Hey kids! Why waste money on expensive hallucinogenic drugs? Why take a chance on the pills Bobby swears up and down are actually MDMA and not laxatives? Just starve yourself and suddenly you'll be on a disorienting freakout trip that didn't cost you a penny!
Look at those young men fighting over a piece of bread. I bet if they were shirtless, they'd be compliant and docile, waiting at the table with their knives and forks like good little starvation experiment subjects! Lose those constricting clothes and let go, fellas.
Hey parents! Kids won't clean their plates at supper? Just clip and save this panel and shove it in their ungrateful faces the next time they turn up their nose at your lima beans!
And now a word from our sponsor.
Yeah, this ad ran in the very same comic book the "Starvation" story appeared ("Sparkling Stars #26," August 1947, if you're counting). This is what I call real marketing synergy, you skinny scarecrow!

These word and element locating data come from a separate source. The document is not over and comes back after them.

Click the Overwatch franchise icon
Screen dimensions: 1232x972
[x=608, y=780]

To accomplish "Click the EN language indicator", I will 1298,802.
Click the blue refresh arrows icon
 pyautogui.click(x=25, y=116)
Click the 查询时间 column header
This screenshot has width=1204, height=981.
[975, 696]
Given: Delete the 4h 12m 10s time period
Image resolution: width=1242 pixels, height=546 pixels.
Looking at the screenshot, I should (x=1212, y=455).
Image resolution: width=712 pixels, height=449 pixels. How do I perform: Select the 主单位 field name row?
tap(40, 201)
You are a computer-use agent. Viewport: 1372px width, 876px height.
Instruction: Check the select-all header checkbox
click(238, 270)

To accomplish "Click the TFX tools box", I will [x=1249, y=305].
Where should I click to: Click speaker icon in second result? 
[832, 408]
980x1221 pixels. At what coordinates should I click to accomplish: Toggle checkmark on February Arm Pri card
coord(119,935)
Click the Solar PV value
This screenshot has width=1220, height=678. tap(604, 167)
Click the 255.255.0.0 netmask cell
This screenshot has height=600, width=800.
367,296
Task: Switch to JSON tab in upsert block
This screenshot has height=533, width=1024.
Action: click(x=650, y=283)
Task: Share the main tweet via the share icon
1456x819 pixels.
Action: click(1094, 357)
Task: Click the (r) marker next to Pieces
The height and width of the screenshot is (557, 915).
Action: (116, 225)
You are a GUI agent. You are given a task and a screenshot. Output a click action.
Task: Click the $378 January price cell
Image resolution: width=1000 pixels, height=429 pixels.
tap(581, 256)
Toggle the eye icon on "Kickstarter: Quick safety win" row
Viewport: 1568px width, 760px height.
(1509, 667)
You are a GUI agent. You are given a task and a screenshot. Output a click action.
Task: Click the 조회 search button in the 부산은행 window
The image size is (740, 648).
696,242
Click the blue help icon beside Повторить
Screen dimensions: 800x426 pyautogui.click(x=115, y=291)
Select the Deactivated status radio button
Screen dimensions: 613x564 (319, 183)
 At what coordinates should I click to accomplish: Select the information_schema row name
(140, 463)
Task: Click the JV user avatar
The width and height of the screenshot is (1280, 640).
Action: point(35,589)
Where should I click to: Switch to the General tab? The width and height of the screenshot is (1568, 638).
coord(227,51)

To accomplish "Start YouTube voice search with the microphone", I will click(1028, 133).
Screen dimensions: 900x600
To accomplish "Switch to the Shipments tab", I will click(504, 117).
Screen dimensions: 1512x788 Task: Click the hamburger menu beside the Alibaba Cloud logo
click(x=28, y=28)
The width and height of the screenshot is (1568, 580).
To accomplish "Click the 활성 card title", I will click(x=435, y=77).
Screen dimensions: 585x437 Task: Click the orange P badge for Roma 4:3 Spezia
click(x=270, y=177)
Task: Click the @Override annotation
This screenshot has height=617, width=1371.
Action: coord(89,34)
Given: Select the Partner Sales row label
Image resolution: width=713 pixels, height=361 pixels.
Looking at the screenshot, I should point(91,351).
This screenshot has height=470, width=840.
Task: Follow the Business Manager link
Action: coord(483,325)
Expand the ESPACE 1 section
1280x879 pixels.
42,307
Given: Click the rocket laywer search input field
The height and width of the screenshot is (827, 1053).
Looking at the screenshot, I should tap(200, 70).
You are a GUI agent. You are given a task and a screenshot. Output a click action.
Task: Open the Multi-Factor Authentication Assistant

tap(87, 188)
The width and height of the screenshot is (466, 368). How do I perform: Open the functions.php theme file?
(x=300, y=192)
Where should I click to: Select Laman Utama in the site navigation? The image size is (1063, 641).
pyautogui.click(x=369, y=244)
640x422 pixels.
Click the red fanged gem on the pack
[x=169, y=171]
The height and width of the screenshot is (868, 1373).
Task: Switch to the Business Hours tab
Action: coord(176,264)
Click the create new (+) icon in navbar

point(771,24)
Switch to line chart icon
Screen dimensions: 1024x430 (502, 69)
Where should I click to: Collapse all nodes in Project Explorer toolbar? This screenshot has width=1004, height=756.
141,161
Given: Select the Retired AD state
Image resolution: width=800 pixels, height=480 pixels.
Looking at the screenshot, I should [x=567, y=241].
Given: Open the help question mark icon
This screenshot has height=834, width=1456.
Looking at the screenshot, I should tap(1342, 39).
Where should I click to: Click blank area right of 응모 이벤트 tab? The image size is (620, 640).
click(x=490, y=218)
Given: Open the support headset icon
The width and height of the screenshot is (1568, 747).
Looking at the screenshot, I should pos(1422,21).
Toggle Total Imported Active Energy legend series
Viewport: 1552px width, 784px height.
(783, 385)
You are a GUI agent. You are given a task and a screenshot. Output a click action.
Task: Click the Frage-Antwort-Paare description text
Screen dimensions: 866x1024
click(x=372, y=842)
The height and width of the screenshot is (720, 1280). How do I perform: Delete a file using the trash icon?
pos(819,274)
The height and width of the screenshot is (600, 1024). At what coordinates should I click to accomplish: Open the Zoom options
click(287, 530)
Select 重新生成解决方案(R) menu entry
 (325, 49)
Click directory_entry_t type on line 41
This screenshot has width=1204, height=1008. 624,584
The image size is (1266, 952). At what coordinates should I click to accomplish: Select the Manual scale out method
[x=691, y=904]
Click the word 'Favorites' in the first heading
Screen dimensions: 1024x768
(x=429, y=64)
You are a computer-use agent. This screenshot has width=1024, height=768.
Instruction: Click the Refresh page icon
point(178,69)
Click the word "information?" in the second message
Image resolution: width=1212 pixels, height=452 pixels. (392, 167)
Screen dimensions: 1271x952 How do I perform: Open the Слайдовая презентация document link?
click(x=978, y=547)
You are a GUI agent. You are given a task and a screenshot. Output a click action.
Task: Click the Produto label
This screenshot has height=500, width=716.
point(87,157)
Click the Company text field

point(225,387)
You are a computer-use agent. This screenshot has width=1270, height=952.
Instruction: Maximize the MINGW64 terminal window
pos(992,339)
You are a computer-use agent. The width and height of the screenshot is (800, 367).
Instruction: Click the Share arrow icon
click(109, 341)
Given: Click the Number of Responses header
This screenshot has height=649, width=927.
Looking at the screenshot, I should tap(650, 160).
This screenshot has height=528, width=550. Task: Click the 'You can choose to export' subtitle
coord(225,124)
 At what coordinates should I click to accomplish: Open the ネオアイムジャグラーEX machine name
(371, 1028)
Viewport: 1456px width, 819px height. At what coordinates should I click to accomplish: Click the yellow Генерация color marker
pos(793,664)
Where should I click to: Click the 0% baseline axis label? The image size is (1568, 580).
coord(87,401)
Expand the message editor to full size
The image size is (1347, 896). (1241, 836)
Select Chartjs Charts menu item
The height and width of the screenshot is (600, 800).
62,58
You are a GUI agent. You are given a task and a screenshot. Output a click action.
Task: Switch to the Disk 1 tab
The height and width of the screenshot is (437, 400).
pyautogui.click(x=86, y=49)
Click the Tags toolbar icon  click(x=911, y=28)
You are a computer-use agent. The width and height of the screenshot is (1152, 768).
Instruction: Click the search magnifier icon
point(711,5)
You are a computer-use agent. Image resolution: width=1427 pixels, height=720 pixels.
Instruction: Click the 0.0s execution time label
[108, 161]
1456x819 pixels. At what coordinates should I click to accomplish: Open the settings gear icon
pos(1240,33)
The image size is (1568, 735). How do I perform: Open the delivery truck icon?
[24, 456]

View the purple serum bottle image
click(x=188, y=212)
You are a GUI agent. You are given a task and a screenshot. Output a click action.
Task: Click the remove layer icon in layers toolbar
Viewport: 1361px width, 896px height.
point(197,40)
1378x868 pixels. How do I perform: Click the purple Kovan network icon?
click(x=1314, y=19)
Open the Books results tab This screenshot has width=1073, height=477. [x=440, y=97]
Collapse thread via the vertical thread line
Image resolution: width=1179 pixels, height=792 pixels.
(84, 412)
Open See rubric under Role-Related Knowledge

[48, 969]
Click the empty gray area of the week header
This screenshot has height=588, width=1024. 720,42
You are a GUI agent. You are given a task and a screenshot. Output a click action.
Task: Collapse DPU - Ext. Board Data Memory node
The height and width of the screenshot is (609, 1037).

And remember, we weren't doing this just because we like to take shirtless young men and confine them with tight, constricting straps. No, this is science.
So here, halfway through the story, we find out these experimental subjects were conscientious objectors. No, you can't quit reading in disgust NOW, you're already in too deep!
After 48 hours awake, most of the COs lost use of their higher brain centers. However, we're not sure what excuse the doctor here is using when he confuses "walking" with "talking."
And you may find yourself in a beautiful house
With a beautiful wife
And you may ask yourself, well
How did I get here?
(see, he looks like David Byrne in that Talking Heads video)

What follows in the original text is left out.